[TASK DETAILS] Copy everything in the data below exactly except the pictures.

+++ SUPPLIED MATERIAL +++

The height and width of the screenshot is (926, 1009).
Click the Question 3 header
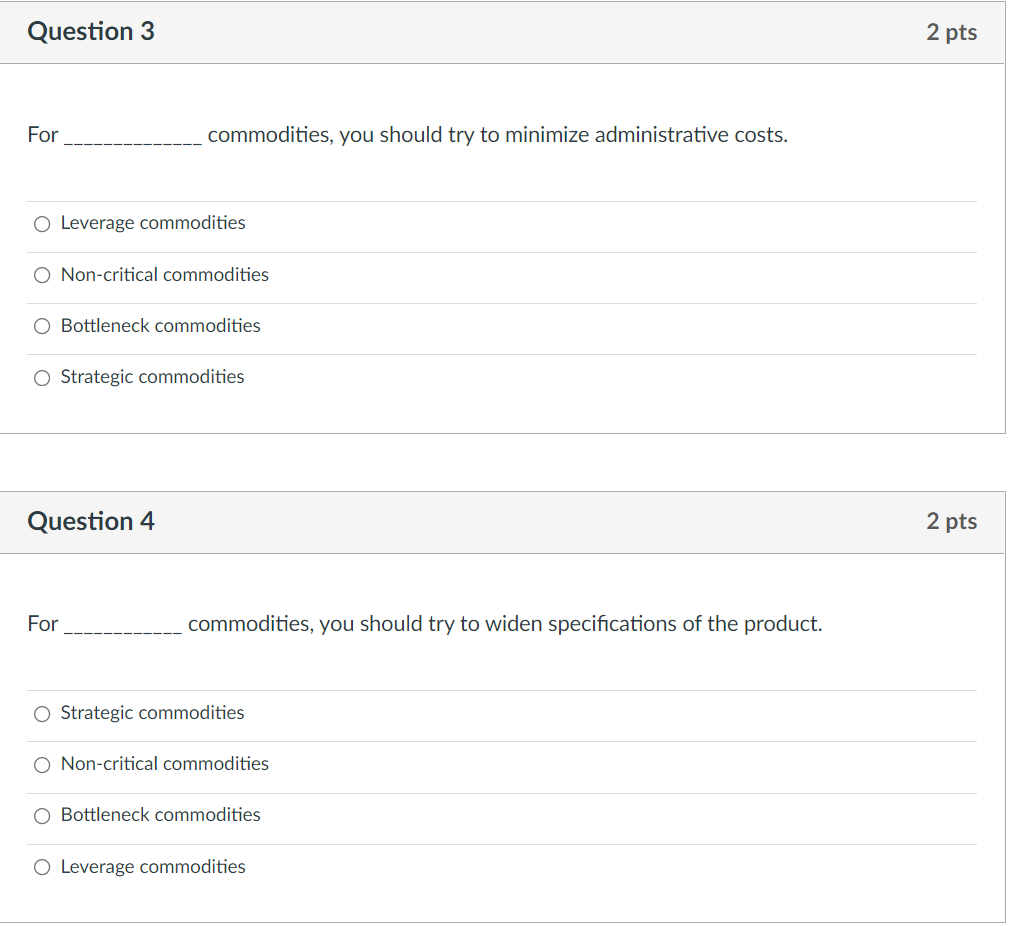[x=91, y=31]
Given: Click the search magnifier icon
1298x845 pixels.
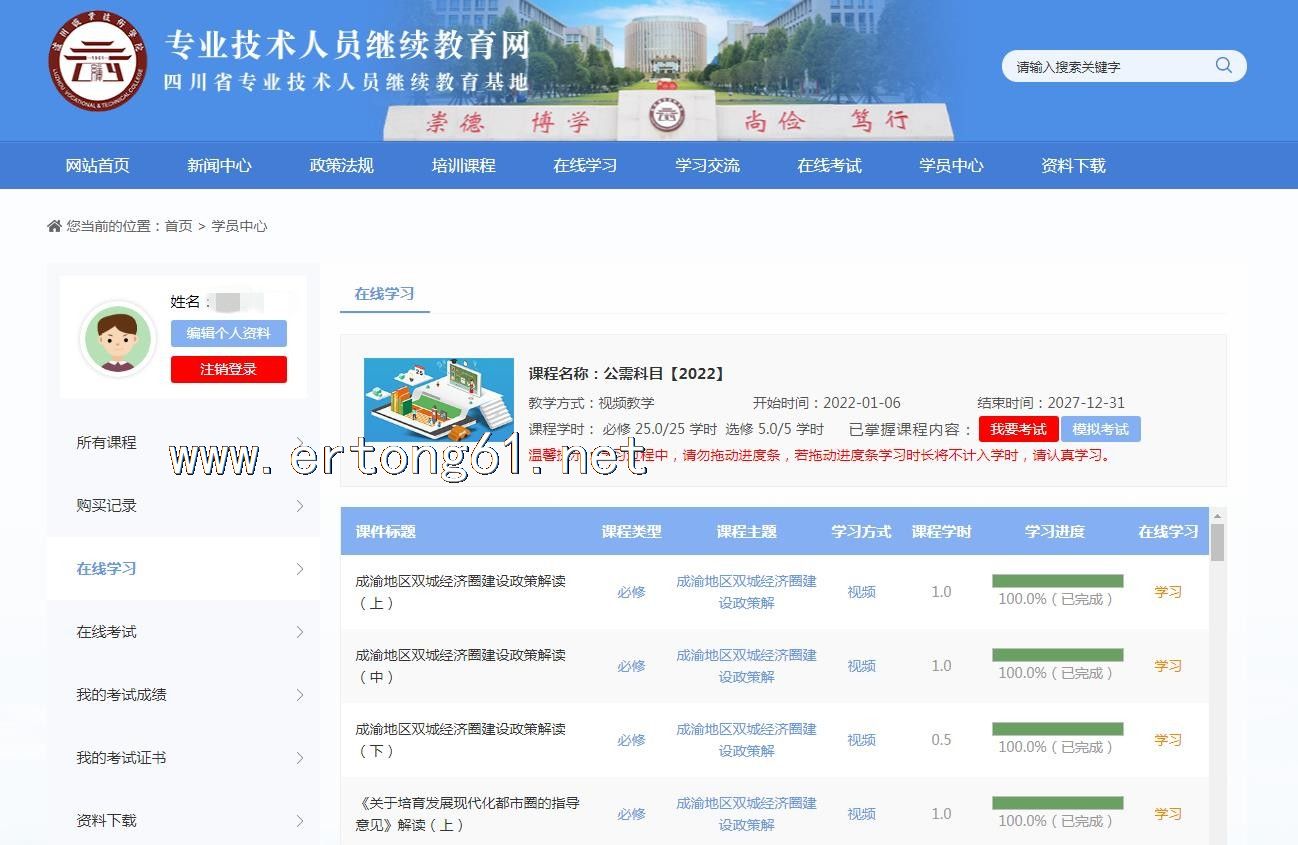Looking at the screenshot, I should tap(1223, 66).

+++

[SOLUTION FOR THIS EXERCISE]
The height and width of the screenshot is (926, 1009).
Click the Question 3 header
[x=91, y=31]
Given: Click the search magnifier icon
1298x845 pixels.
Looking at the screenshot, I should tap(1223, 66).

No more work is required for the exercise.